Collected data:
'''

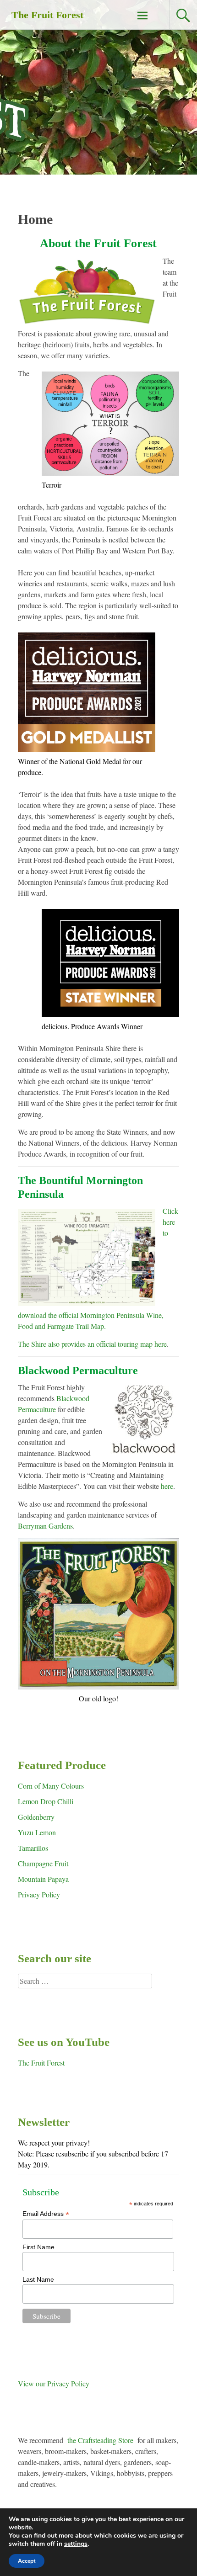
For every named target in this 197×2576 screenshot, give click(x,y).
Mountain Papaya (43, 1879)
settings (76, 2544)
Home (35, 219)
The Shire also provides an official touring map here (92, 1344)
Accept (26, 2561)
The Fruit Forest (47, 15)
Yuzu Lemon (37, 1832)
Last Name (38, 2279)
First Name (38, 2247)
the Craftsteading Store (100, 2440)
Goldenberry (36, 1817)
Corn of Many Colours (51, 1785)
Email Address (45, 2214)
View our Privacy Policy (53, 2383)
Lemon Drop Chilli (45, 1801)
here (167, 1486)
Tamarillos (33, 1848)
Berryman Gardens (45, 1525)
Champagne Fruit (43, 1863)
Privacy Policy (39, 1894)
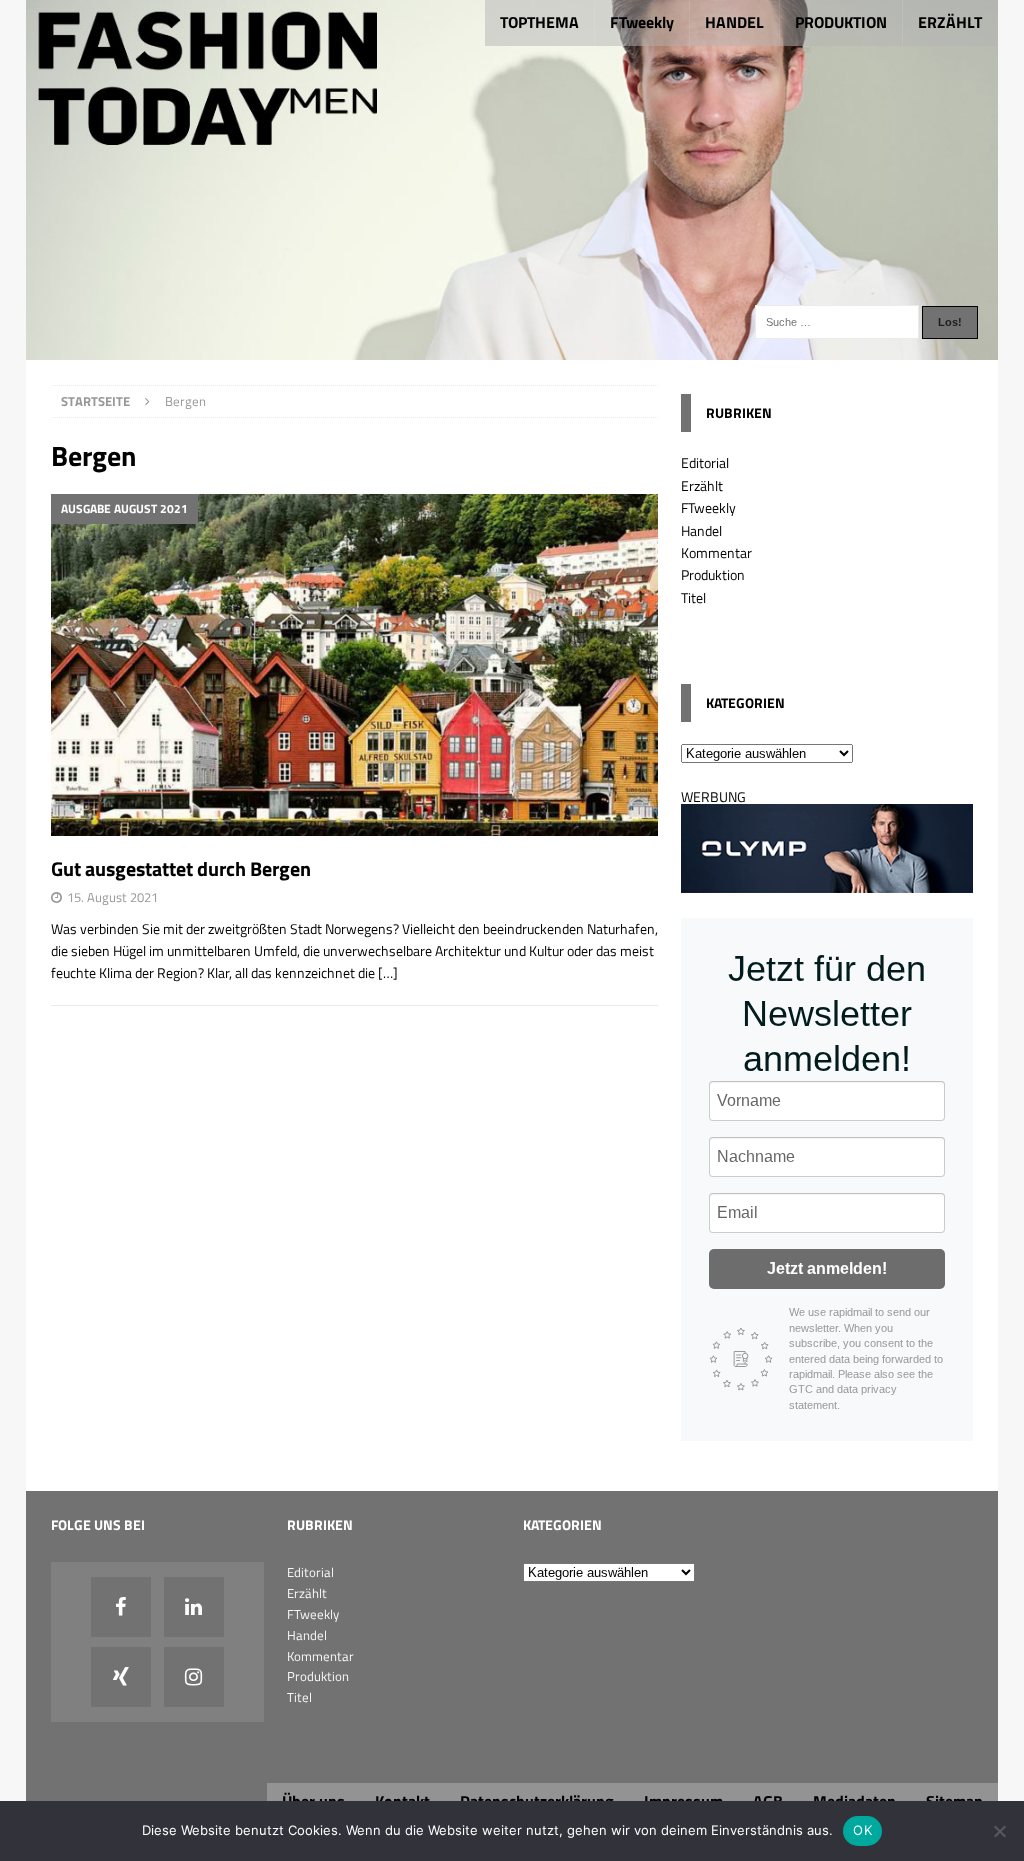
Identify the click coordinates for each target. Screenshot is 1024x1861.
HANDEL (734, 22)
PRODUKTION (841, 22)
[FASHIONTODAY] (512, 348)
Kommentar (716, 552)
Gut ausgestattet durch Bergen (181, 868)
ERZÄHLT (950, 22)
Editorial (705, 462)
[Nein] (999, 1831)
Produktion (713, 574)
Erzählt (702, 485)
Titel (693, 597)
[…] (388, 972)
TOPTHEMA (539, 22)
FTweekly (642, 22)
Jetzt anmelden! (827, 1268)
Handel (701, 530)
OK (862, 1830)
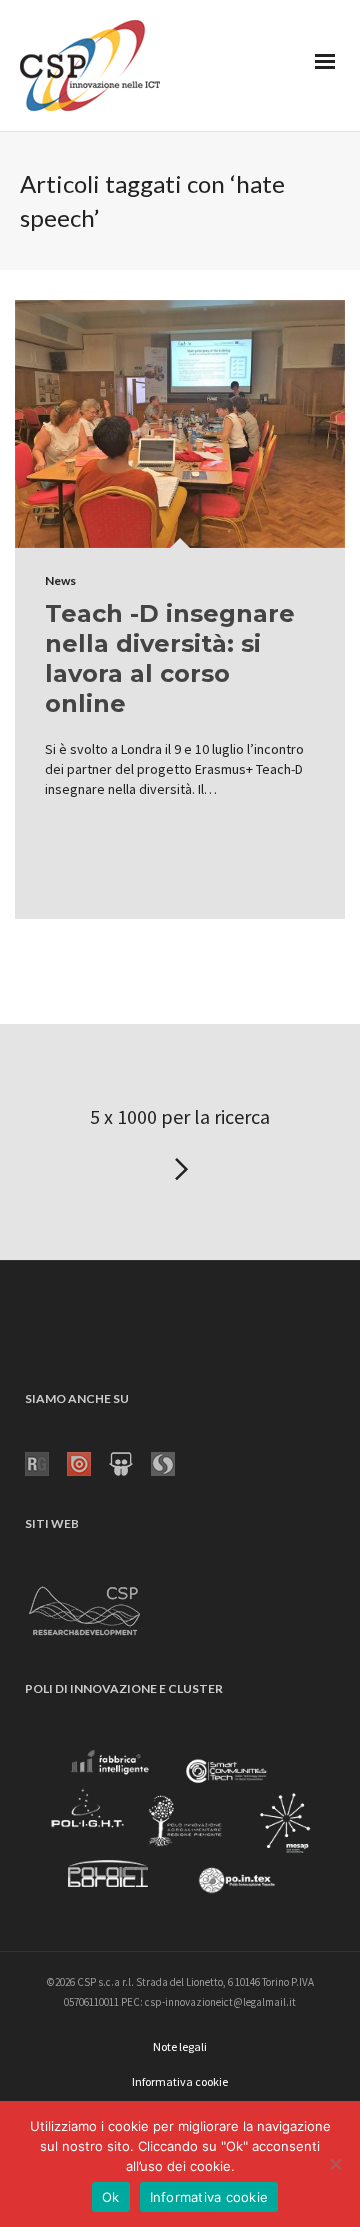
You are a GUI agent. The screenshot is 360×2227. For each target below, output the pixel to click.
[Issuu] (88, 1462)
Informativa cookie (209, 2197)
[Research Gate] (46, 1462)
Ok (111, 2197)
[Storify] (172, 1462)
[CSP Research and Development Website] (85, 1607)
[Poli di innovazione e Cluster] (180, 1825)
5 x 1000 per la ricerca (180, 1116)
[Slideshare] (130, 1462)
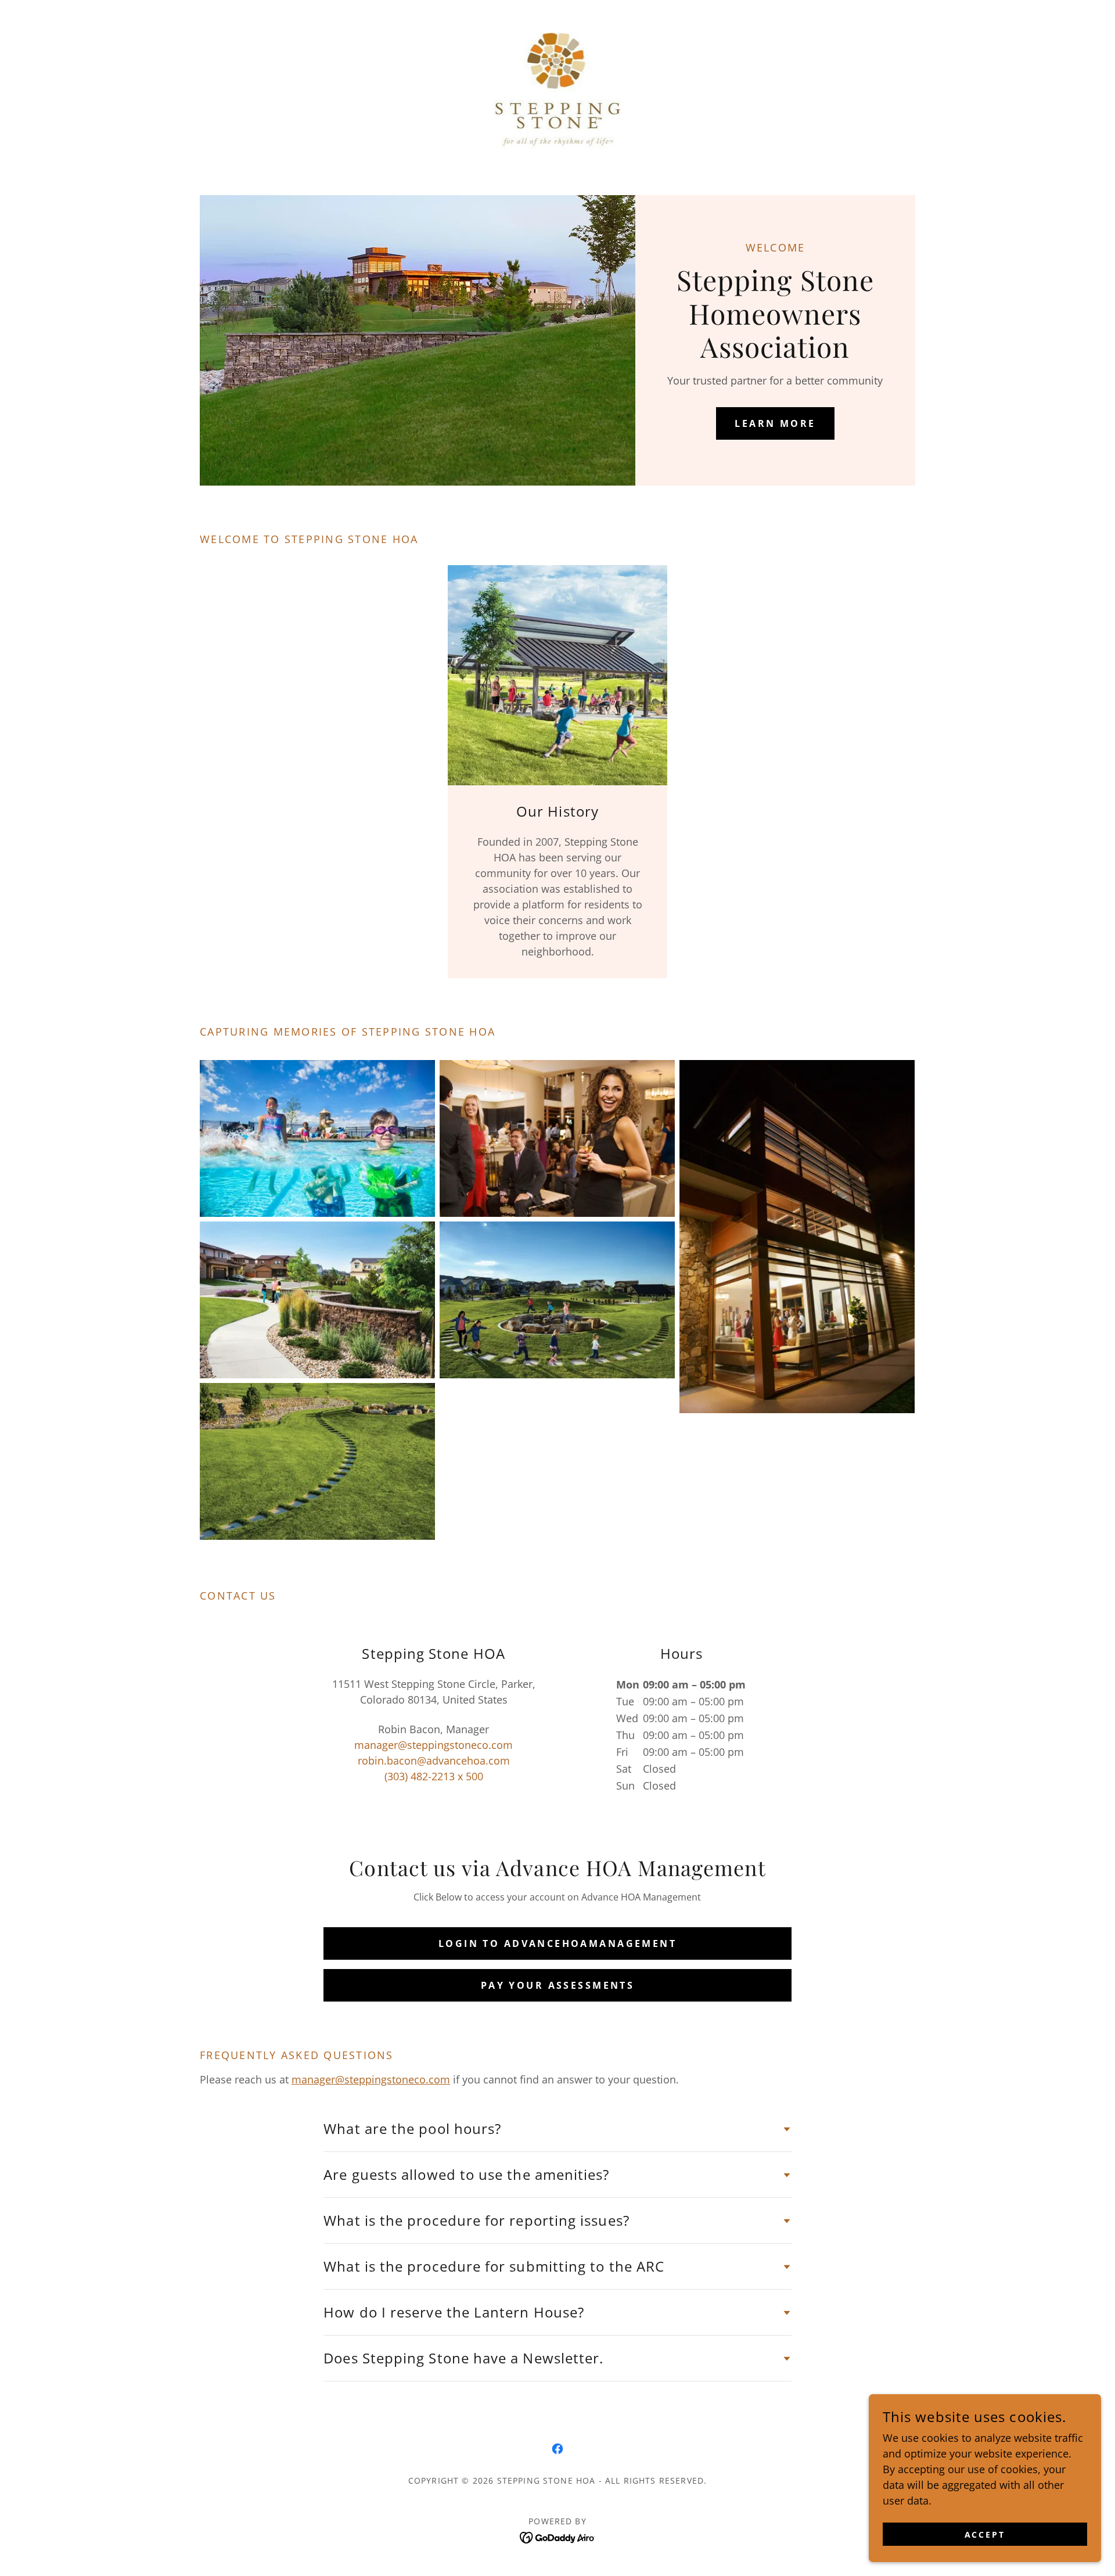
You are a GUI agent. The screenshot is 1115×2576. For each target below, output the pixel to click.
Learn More (775, 423)
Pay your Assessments (557, 1985)
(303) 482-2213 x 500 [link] (433, 1776)
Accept (985, 2534)
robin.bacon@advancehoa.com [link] (434, 1760)
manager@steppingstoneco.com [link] (433, 1745)
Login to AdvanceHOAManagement (557, 1943)
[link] (558, 89)
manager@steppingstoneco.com (371, 2079)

'''

• [Task objective]
Set down every record once more, word for word, without pictures.

• [The completed task]
For every named target in this 197×2576 screenshot, give click(x,y).
Mountain Papaya (43, 1879)
settings (76, 2544)
Home (35, 219)
The Shire also provides an official touring map here (92, 1344)
Accept (26, 2561)
The Fruit Forest (47, 15)
Yuzu Lemon (37, 1832)
Last Name (38, 2279)
First Name (38, 2247)
the Craftsteading Store (100, 2440)
Goldenberry (36, 1817)
Corn of Many Colours (51, 1785)
Email Address (45, 2214)
View our Privacy Policy (53, 2383)
Lemon Drop Chilli (45, 1801)
here (167, 1486)
Tamarillos (33, 1848)
Berryman Gardens (45, 1525)
Champagne Fruit (43, 1863)
Privacy Policy (39, 1894)
Identify the click coordinates for each target. Screenshot is 1024x1861.
HANDEL (734, 22)
PRODUKTION (841, 22)
[FASHIONTODAY] (512, 348)
Kommentar (716, 552)
Gut ausgestattet durch Bergen (181, 868)
ERZÄHLT (950, 22)
Editorial (705, 462)
[Nein] (999, 1831)
Produktion (713, 574)
Erzählt (702, 485)
Titel (693, 597)
[…] (388, 972)
TOPTHEMA (539, 22)
FTweekly (642, 22)
Jetzt anmelden! (827, 1268)
Handel (701, 530)
OK (862, 1830)
You are a GUI agent. The screenshot is 360×2227. For each target below, output the pixel to click.
[Issuu] (88, 1462)
Informativa cookie (209, 2197)
[Research Gate] (46, 1462)
Ok (111, 2197)
[Storify] (172, 1462)
[CSP Research and Development Website] (85, 1607)
[Poli di innovazione e Cluster] (180, 1825)
5 x 1000 per la ricerca (180, 1116)
[Slideshare] (130, 1462)
You are a GUI agent. The screenshot is 1115×2576. For each target below, output the pixel to click.
Learn More (775, 423)
Pay your Assessments (557, 1985)
(303) 482-2213 x 500 [link] (433, 1776)
Accept (985, 2534)
robin.bacon@advancehoa.com [link] (434, 1760)
manager@steppingstoneco.com [link] (433, 1745)
Login to AdvanceHOAManagement (557, 1943)
[link] (558, 89)
manager@steppingstoneco.com (371, 2079)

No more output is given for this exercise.